Hunter’s hauntingly beautiful vocals will leave you in a reflective, introspective, and dreamy state. It’s perfect for your Sunday afternoon hobby time. Whether you’re into painting, crafting, making beer, or re-organizing your vinyl for the 10,000th time, Twin-Hand Movement is the perfect background music.
If you don’t speak Portuguese, you’re not going to understand many of the lyrics, but that doesn’t matter. Manual, by Brazilian psych band Boogarins, is the perfect combination of reverb and melody to put you into a state of calm on a Sunday. The New York Times review described parts of the album as, “light, shimmery textures that seem to start from nowhere in particular and be heading nowhere in particular, and then sudden decisive surges...”
If you wish your OJ was a mai-tai, then this is the record for your Sunday afternoon.
Introducing Karl Blau opens with a beautiful cover of Tom T. Hall’s “That’s How I Got to Memphis.” From there, the Washington-based musician continues to tell colorful stories that will transport you to a rocking chair on some old wrap around porch down south.
Though he hasn’t reached mainstream, Blau has heavily influenced the indie rock and singer-songwriter scene, especially in the Pacific Northwest. Starting in 1997, he’s put out eight LPs and is a member of the Knw-Yr-Own/K Records collective. If you’re working on or thinking about a new project on your Sunday, Blau is the perfect inspiration.
Kevin Morby is often referred to as the “Dylan of today.” Dylan is the Dylan of today because he is still alive (and will hopefully be forever), but that claim tells you a lot about Morby’s music.
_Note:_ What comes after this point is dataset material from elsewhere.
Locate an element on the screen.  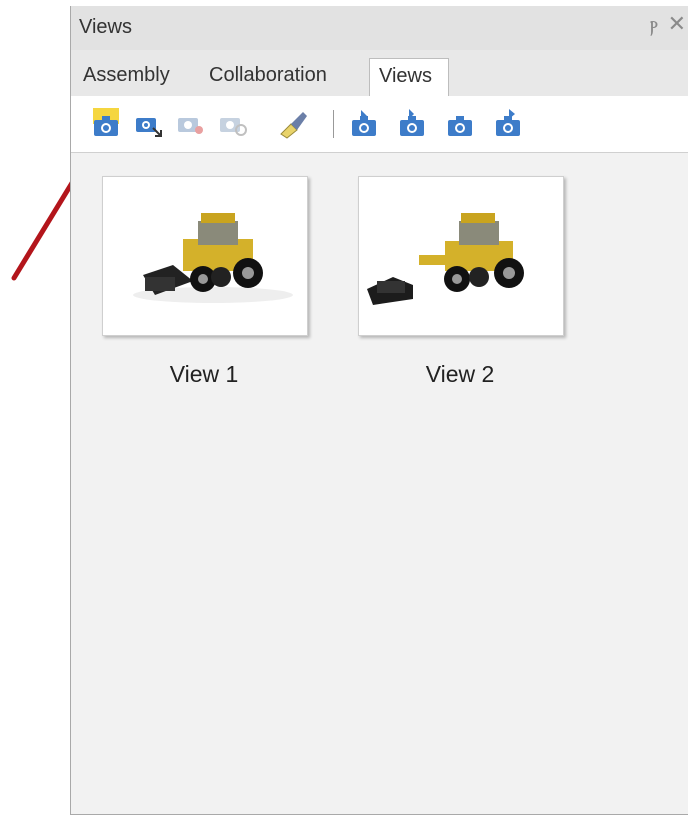
move-down-button is located at coordinates (460, 124).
He’s a poet and an incredible musician, as are the members of his band.
In many ways, Singing Saw is the album to best sum up 2016. Parts are incredibly sad, but also have lingering hope threaded throughout it. Some tracks are political. For example, “I Have Been to the Mountain” (named after Dr. Martin Luther King, Jr.'s famous speech) is about the death of Eric Garner. The album in its entirety is thoughtful in terms of lyrics, production, harmony, and sequence. Most importantly, it’s downright beautiful.
Personally, Singing Saw was my most played album of 2016. I’ve listened to it in the mornings, at night, to sleep, to travel. I’ve listened to it at home, on trains, planes, bikes, cars, and on walks. I’ve cried to it, I’ve been uplifted by it. I even have a tattoo inspired by “Black Flowers.” I only hope that it brightens your Sundays as much as it has mine.